#### Material for the task:
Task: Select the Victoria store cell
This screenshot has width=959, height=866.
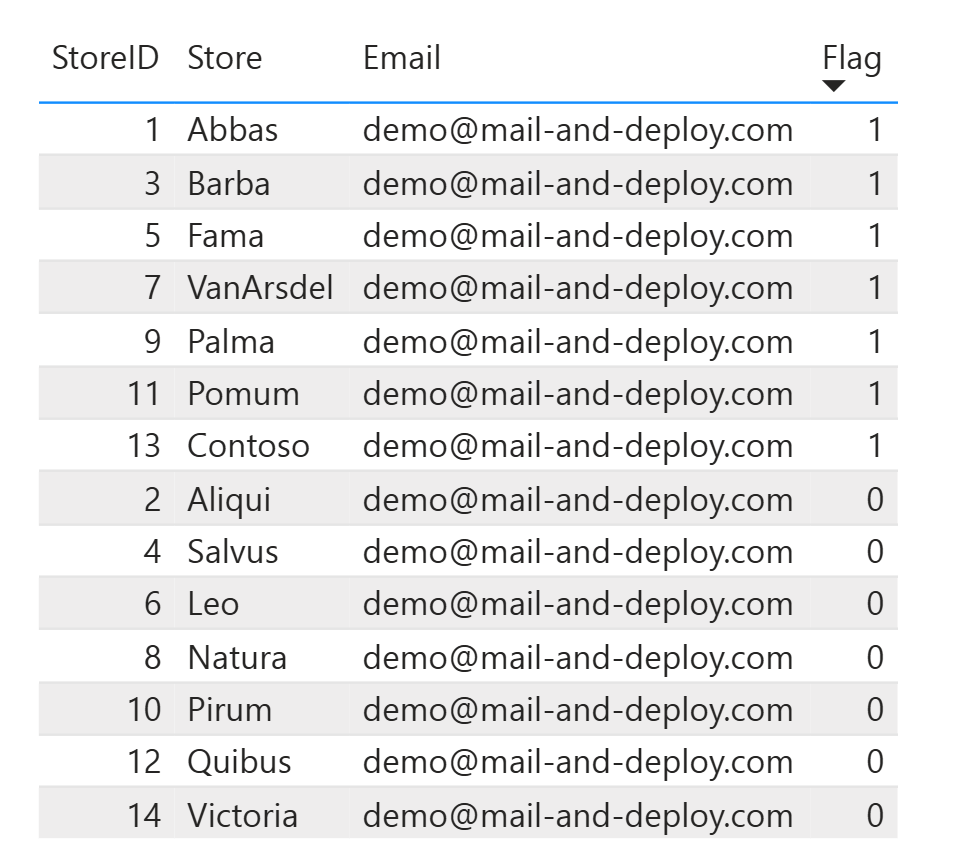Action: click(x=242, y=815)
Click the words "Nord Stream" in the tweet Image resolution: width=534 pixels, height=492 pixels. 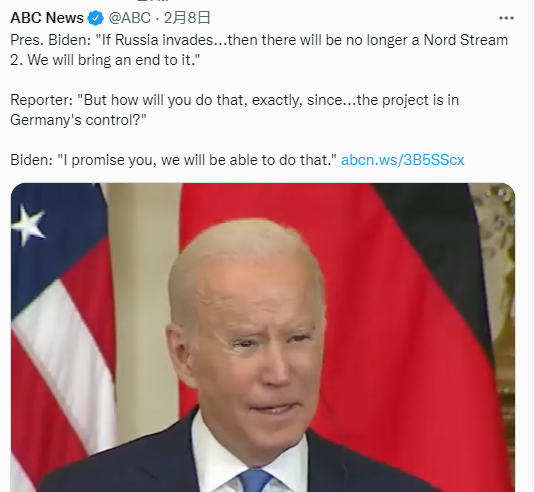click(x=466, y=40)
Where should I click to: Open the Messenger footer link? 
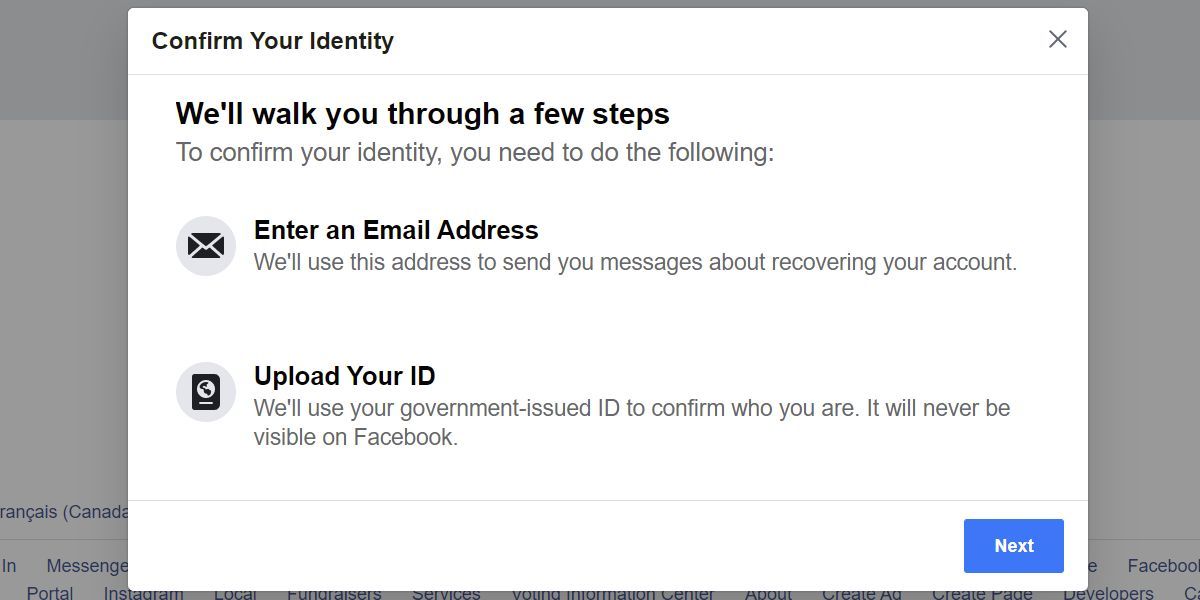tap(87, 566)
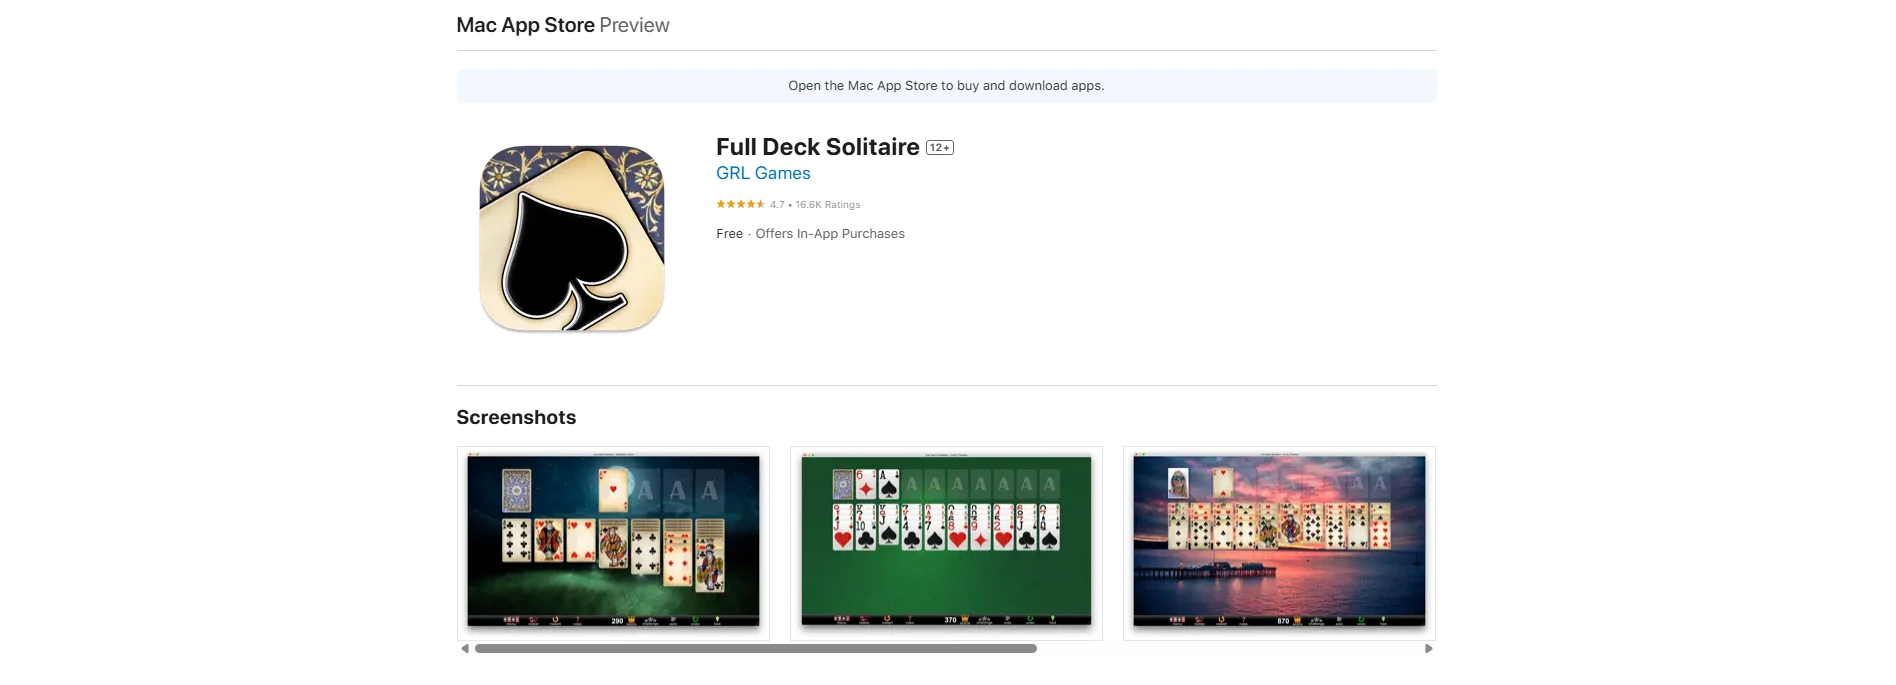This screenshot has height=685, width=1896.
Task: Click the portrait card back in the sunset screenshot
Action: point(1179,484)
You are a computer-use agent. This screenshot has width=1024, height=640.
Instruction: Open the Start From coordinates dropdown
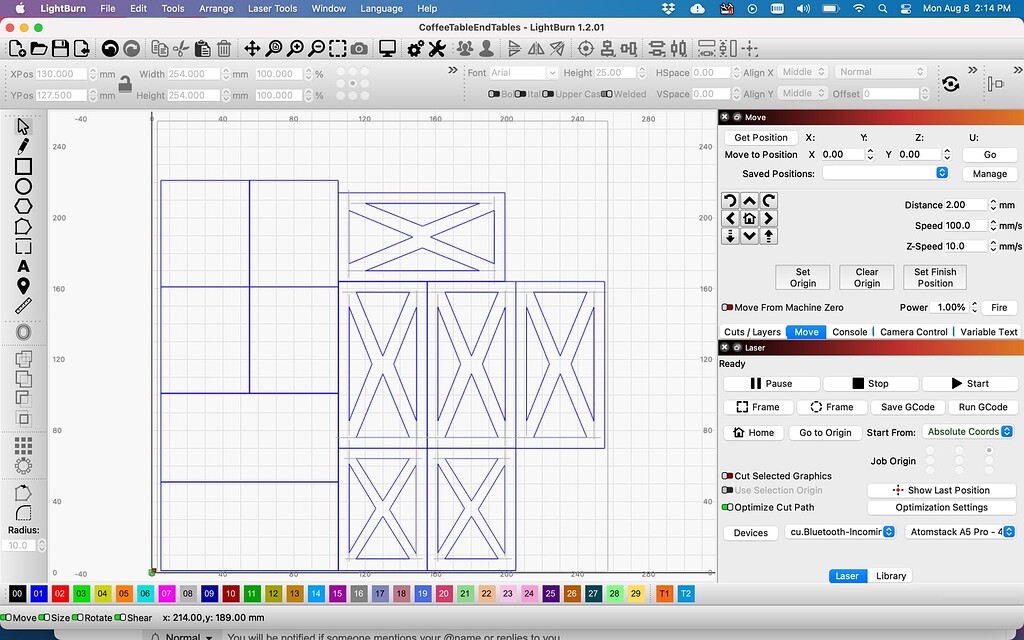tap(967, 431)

#### Task statement:
Copy exactly, please, the lines that run from the line holding "Where should I" through the closing line of the material above, omitting every picture.

#### Answer to this task:
Where should I click to: Open the Messenger footer link? 
tap(87, 566)
This screenshot has height=685, width=1896.
Task: Click the portrait card back in the sunset screenshot
Action: point(1179,484)
You are a computer-use agent. This screenshot has width=1024, height=640.
Instruction: Open the Start From coordinates dropdown
tap(967, 431)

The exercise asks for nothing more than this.